KANSAS CITY, Mo. — Tucked away in an Overland Park office complex, a lab is bridging the gap between now and the future one cell at a time.
"We're still pushing the boundary," said Heather Decker, chief tech officer and co-founder of the company, Ronawk.
Ronawk will be sending its creation, bio-blocks, into space on a mission to the International Space Station.
The bio-blocks are a small, gelatinous puzzle piece-like structure on which micro activity could change science on a macro scale.
"What we have right here, these are our bio-blocks," said Dr. AJ Mellott, the chief executive officer and co-founder of Ronawk.
Dr. Mellott held up a small, liquid-filled clear pouch with a bio-block inside.
"These are hydrogel scaffolds," Dr. Mellott said. "So most people are familiar with hydrogels if they wear soft contact lenses. That's the most popular hydrogel today. And basically, we use these to grow cells."
Scientists grow cell cultures frequently to use them for crucial experiments.
You can see which cancer drugs are more effective on human cells or test tissue repair and growth in different conditions.
Growing the cells is a problem Decker and Dr. Mellott hoped to solve.

-------

* _PROBLEMS AND TASKS_
a – According to the article on Ronawk's bio-blocks, where is the company's lab located?
b – Pick up the article on Ronawk's bio-blocks after its final sentence and carry it forward.

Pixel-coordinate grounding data
-------

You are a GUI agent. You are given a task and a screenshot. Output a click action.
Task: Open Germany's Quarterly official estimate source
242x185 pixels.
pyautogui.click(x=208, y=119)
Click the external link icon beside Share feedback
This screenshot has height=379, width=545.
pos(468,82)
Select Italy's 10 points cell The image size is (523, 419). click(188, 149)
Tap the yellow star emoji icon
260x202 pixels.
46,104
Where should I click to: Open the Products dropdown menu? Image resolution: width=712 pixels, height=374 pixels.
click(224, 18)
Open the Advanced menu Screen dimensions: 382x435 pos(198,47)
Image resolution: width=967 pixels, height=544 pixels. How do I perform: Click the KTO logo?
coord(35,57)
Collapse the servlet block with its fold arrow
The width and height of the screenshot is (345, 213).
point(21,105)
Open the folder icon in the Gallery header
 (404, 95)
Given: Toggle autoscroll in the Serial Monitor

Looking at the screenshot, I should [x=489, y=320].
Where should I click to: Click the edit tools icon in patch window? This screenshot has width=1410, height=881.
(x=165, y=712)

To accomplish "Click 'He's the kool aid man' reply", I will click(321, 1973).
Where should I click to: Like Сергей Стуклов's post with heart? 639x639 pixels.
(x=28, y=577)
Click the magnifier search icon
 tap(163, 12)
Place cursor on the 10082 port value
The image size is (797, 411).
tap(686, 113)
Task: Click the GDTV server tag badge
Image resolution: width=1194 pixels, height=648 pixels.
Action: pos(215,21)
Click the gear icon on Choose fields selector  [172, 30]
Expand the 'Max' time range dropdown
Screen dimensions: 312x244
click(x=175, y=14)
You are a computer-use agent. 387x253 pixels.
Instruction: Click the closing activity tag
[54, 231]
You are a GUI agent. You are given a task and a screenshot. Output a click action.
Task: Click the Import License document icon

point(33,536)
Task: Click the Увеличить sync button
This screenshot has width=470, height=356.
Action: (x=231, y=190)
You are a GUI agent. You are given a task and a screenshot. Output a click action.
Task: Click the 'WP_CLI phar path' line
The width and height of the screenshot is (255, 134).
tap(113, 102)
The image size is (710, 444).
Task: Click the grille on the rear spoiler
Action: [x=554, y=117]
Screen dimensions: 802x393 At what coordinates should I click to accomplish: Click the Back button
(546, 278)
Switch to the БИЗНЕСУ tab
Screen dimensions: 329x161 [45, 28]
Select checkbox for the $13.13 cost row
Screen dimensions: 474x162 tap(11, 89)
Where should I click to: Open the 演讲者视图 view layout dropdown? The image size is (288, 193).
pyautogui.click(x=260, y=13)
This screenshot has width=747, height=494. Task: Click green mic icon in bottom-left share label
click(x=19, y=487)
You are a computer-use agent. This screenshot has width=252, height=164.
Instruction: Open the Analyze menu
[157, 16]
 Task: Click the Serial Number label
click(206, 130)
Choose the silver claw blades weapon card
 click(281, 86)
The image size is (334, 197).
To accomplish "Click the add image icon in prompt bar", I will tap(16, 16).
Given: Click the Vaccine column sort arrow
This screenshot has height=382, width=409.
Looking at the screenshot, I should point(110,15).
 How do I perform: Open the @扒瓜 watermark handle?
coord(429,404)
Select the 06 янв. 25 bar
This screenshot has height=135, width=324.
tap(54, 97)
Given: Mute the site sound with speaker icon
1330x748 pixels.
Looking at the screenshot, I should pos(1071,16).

-------

* _RESULTS_
a – In an Overland Park office complex.

b –
"For basically, like almost 80 years, we've only been growing cells in one way," Decker said.
That one way is only two dimensions on flat, hard, glass or plastic petri dishes.
“Cells don’t really like it and it actually causes some very drastic, different cell behavior than they would because they’re actually being introduced to forces that they would never have experienced," Decker said.
Dr. Mellot explained how the bio-block's three-dimensional structure and malleability makes them a more ideal surface for growth.
"But, in our bodies, that's not how cells grow," he said, drawing a comparison to petri dishes.
"In fact, it's more like a city block," Dr. Mellott said. "You've got people that are on multiple stories, they can wave down to each other, they're communicating from all directions ... In this block, the cells actually get to crawl through, migrate. There’s all these channels that permeate the block.”
The company's two founders say cells behave more naturally on the bio-blocks. Cultures grow faster and with more vigor, even bridging relatively huge gaps on the blocks.
Other scientists took notice. It's such an effective platform for growth researchers with Micro-gRx and the University of Florida will be using them on an upcoming experiment on the International Space Station.
“Our approach is to grow three-dimensional tissue or “organoids” from heart and skin stem cells in Ronawk’s functionalized bio-blocks that mimic the cells' natural environment,” says Dr. Maddalena Parafati, a research assistant professor in the Department of Pharmacodynamics at the University of Florida.
It's exactly the sort of use Decker and Mellott founded the company for; to help other scientists, researchers, even astronauts experiment faster and more efficiently.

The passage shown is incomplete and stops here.